Womöglich stellt sich das in den Studien, auf die er hier verweist, differenzierter dar, hier hingegen übersieht er, dass "Konsum" nicht unabhängig von der gesellschaftlichen Bewertung von Konsum als Ausweis erfolgreicher Erwerbsteilnahme zu betrachten ist. Sich etwas leisten können ist damit Ausdruck einer Bindung an das normativ Wertgeschätzte.

Folgende Deutung überrascht:

"Zusammen mit dem im Zuge der Globalisierung beschleunigten Strukturwandel führte diese Konstellation seit den späten Siebzigerjahren indes sukzessive zu einer starken Belastung der Sozialsysteme, da die aus dem Erwerbsleben verdrängten Menschen immer öfter dauerhaft im Sozialstaat „geparkt“ wurden, ohne dass es hinreichend Anreize, ja Zwänge gab, in die Arbeitswelt zurückzukehren."

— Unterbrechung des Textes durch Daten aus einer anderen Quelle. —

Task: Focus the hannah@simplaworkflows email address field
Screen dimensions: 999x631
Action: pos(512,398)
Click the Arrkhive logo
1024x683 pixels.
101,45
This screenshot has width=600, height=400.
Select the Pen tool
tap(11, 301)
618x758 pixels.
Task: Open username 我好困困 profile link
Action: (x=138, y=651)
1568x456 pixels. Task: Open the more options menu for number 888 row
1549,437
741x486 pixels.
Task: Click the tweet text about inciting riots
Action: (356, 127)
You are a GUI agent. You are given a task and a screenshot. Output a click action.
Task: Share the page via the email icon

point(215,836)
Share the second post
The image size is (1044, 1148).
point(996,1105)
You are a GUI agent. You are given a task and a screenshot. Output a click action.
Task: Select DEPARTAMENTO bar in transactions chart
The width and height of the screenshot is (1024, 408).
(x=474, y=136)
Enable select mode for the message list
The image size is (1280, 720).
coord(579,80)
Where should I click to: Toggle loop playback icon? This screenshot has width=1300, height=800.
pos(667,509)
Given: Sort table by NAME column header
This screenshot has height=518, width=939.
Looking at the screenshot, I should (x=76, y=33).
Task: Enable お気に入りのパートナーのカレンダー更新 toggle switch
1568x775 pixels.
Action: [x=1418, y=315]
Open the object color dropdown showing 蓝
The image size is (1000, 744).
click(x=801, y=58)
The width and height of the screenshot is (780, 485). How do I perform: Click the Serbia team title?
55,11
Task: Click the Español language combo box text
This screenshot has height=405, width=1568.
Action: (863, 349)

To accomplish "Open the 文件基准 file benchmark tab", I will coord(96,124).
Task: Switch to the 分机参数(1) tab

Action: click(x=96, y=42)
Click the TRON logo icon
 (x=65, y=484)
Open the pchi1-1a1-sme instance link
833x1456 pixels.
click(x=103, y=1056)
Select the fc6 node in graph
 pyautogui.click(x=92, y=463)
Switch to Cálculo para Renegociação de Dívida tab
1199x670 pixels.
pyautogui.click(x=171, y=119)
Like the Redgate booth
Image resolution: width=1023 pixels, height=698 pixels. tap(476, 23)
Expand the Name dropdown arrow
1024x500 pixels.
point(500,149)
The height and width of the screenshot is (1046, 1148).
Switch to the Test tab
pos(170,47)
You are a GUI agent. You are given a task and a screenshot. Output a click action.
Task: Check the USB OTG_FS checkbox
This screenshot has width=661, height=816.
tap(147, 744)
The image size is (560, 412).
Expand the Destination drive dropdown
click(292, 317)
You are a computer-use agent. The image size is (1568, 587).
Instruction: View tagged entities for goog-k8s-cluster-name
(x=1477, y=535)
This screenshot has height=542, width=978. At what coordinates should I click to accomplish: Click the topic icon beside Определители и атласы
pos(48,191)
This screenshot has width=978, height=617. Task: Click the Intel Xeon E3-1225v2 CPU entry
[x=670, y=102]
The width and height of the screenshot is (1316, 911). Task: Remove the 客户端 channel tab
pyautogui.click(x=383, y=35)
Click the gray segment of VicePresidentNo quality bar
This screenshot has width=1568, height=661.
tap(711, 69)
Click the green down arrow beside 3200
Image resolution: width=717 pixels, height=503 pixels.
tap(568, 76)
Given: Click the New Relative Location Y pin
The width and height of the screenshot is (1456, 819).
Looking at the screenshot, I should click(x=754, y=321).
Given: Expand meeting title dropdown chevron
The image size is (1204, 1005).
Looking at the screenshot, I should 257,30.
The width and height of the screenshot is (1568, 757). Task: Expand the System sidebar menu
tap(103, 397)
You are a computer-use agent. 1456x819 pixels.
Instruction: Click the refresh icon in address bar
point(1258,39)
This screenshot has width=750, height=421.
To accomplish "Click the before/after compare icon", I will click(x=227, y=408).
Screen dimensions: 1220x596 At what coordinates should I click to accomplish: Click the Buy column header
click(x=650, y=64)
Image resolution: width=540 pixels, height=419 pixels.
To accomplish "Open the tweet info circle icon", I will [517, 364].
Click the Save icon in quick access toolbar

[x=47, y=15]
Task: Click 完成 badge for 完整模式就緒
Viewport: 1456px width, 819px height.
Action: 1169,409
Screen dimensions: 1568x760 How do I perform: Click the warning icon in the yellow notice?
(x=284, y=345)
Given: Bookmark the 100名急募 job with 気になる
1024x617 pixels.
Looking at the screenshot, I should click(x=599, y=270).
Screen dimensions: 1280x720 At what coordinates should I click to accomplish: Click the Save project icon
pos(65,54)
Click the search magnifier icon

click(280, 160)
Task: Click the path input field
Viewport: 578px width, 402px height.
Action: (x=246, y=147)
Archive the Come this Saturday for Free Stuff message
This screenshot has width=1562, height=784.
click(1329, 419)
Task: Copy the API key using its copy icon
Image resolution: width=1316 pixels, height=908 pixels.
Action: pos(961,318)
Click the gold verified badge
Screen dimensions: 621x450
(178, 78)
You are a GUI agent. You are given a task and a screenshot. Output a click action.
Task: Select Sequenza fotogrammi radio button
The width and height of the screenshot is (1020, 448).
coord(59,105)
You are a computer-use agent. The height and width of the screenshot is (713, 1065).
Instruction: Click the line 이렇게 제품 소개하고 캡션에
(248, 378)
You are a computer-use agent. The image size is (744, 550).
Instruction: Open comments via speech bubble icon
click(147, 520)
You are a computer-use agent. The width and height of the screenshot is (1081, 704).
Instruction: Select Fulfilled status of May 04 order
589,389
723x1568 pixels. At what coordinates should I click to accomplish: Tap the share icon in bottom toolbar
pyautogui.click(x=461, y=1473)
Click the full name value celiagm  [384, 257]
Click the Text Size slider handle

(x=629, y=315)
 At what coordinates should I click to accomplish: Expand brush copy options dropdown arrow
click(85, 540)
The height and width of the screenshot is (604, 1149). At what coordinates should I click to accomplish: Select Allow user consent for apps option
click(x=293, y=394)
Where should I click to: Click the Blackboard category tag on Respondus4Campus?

Wie kommt Plumpe zu dieser Deutung? Schon in der in der 1960er Jahren eingeführten Sozialhilfe waren Sanktionen vorgesehen, wenn Arbeitsaufnahme verweigert wurde (siehe hier das Gesetz, hier unseren früheren Beitrag dazu). Wenn Plumpe, wenn auch in Anführungszeichen, davon spricht, "Menschen" seien "dauerhaft" "geparkt" worden, widerspricht das Studien aus der dynamischen Armutsforschung, die zeigen konnten, dass das gerade nicht der Fall war. Im Sozialhilfebezug war eine hohe Dynamik, viele Bezieher verließen den Leistungsbezug im ersten Jahr, weitere in den Folgejahren. Es kann nicht die Rede davon sein, dass dort "immer öfter jemand 'geparkt' wurde" (hier Literaturverweise dazu). Leistungsbezug über fünf Jahre hinaus betrifft eine deutliche Minderheit in entsprechenden Problemlagen. Dementsprechend ist auch die nachstehende Passage nicht haltbar:

"Was von der Regierung Kohl noch toleriert wurde, war für die Regierung Schröder/Fischer der Anlass, die Hartz-Reformen auf den Weg zu bringen, die alles in allem wirksam waren, gerade weil sie den sozialen Druck erhöhten. Dass dieAmpelregierung mit dem Bürgergeld die Hartz-Reformen faktisch zurücknahm und damit die Möglichkeit deutlich ausweitete, auch ohne reguläres Erwerbseinkommen zu existieren, ist denn auch der Kern der gegenwärtigen Debatte um Fleiß, Leistung und Hilfe. Das allein hat diese Debatte aber nicht verursacht. Zu einer weiteren Verschiebung, die zunächst schleichend einsetzte, kam es seit der Jahrtausendwende, als der materielle Wohlstand als Faktor der Umweltzerstörung in die Kritik geriet. Seither gilt ein fleißiges Arbeitsverhalten, das allein auf die Vermehrung des materiellen Wohlstandes setzt, als schädlich, und zwar sowohl für die natürliche Umwelt wie für das seelische Gleichgewicht des Menschen. Die von hier ausgehenden Strömungen einer Begrenzung der Arbeit, eines Verzichtes auf materielle Zuwächse, zuletzt eines umfassenden ökonomischen Schrumpfens haben vor allen Dingen bei jüngeren Menschen gehobener Bildungsschichten Attraktivität. Überspitzt gesagt: Der erhobene Zeigefinger auf andere und zugleich das Verzichtenkönnen auf eigene Arbeit machen die alte aristotelische Symbiose aus Hedonismus und Moralismus wieder aktuell."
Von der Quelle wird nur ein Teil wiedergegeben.